### Working data
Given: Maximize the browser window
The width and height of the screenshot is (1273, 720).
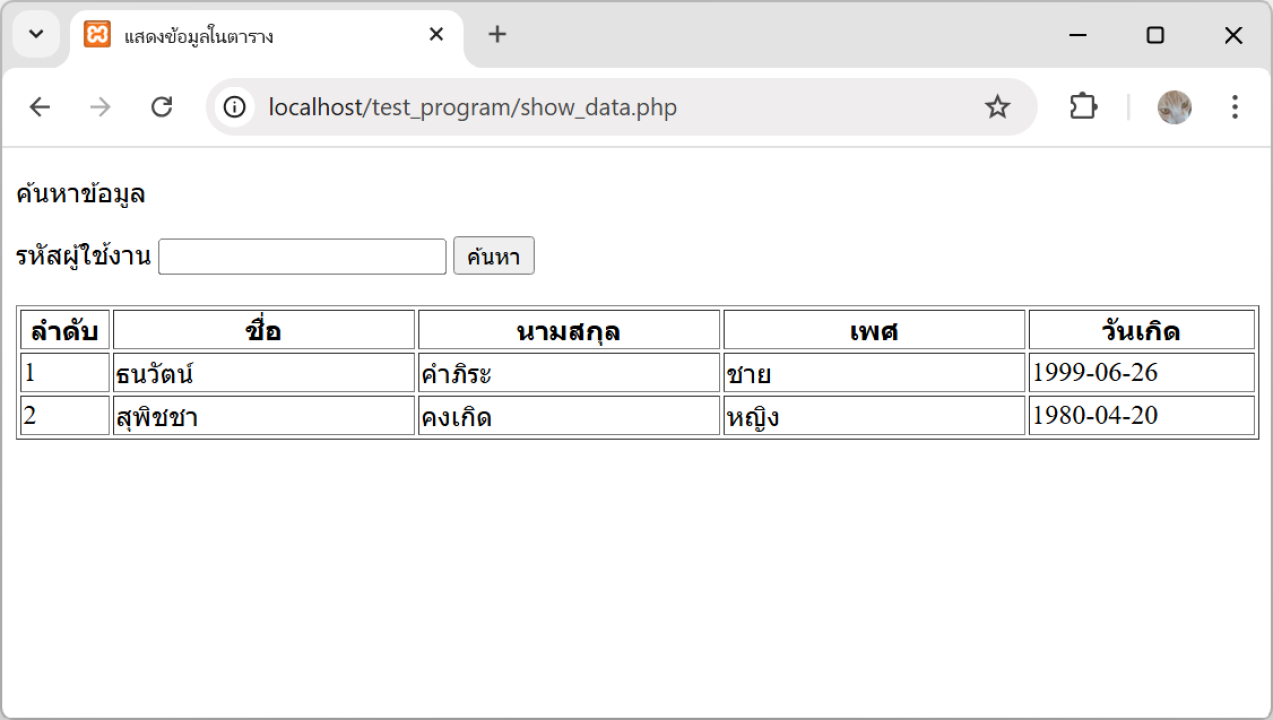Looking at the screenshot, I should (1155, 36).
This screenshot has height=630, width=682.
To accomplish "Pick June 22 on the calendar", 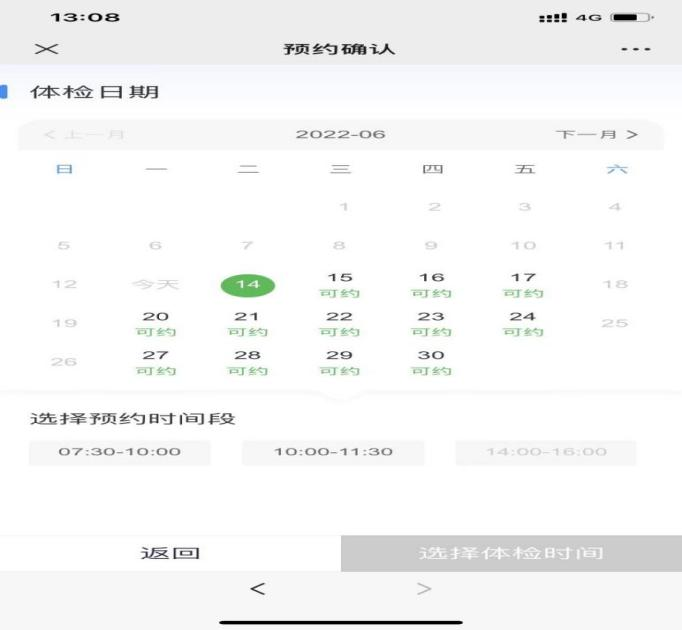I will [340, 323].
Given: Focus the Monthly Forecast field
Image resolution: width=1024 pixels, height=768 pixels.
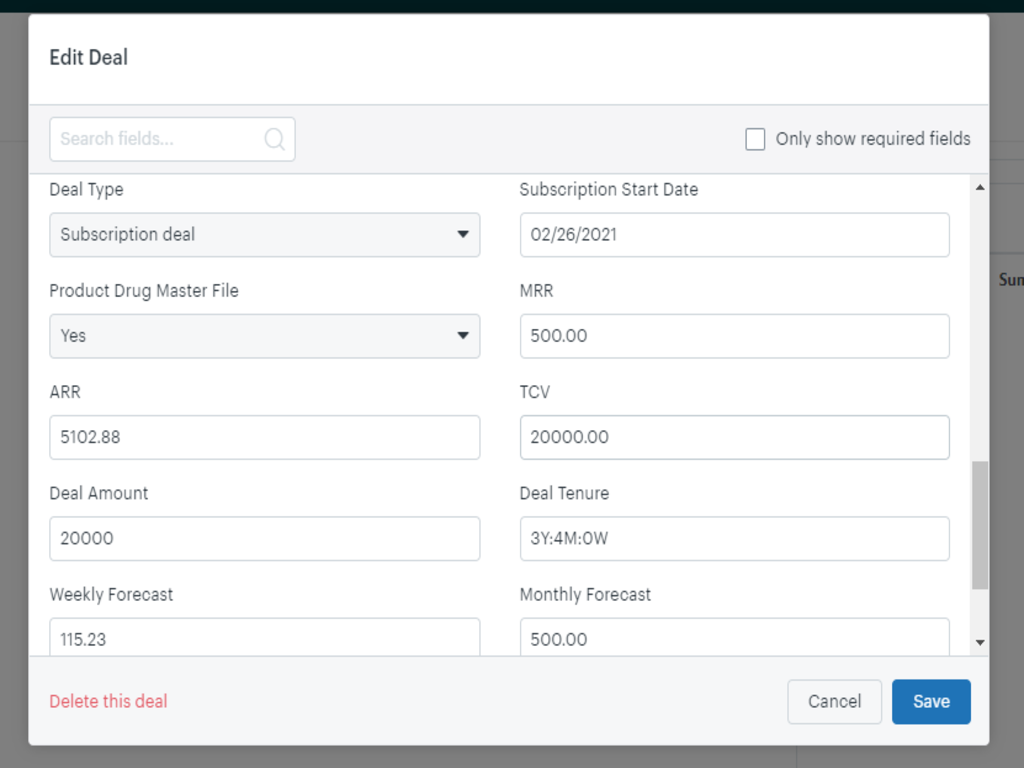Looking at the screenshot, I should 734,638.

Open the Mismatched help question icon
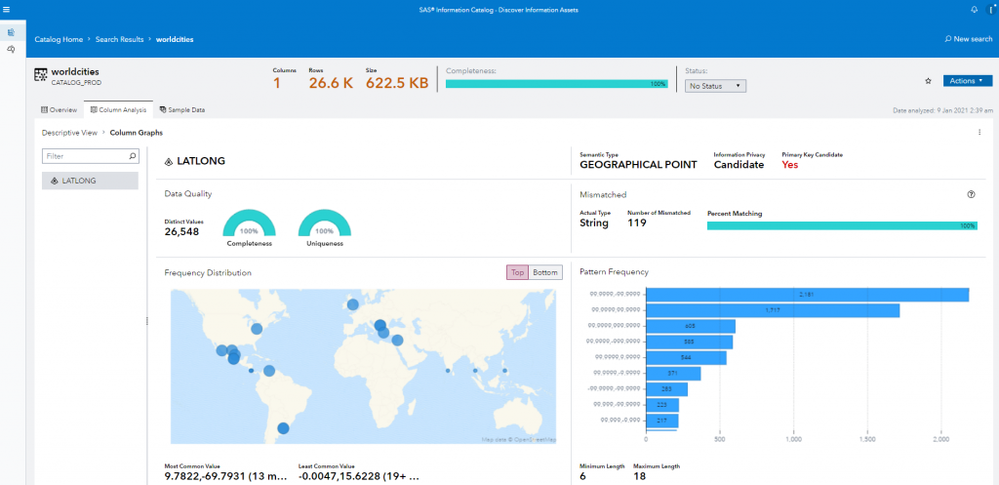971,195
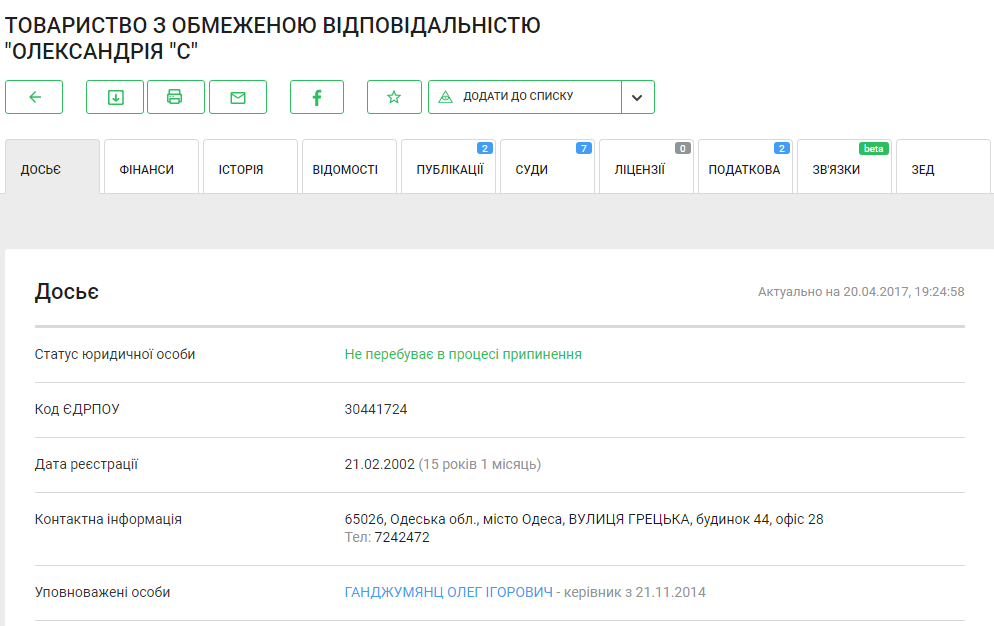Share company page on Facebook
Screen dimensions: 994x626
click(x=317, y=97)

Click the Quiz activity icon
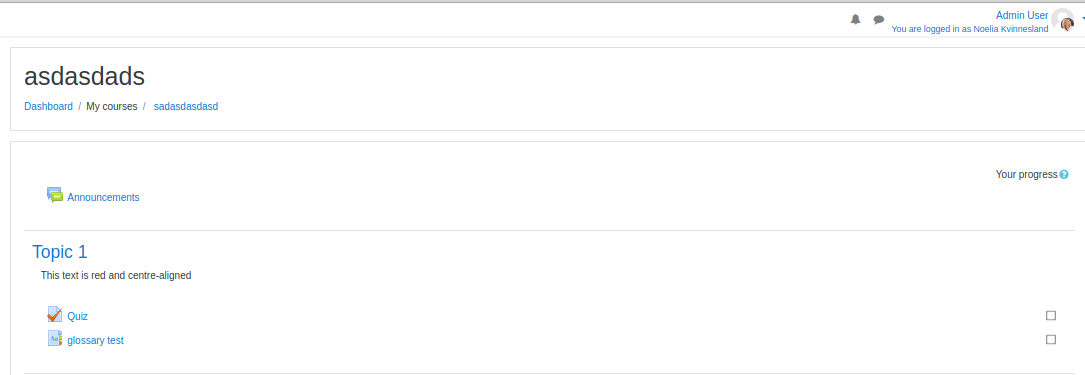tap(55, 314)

### Problem to solve
Count the lines in the rows above that contain the string "Given", with case significant, and give only the number.

### Correct result
2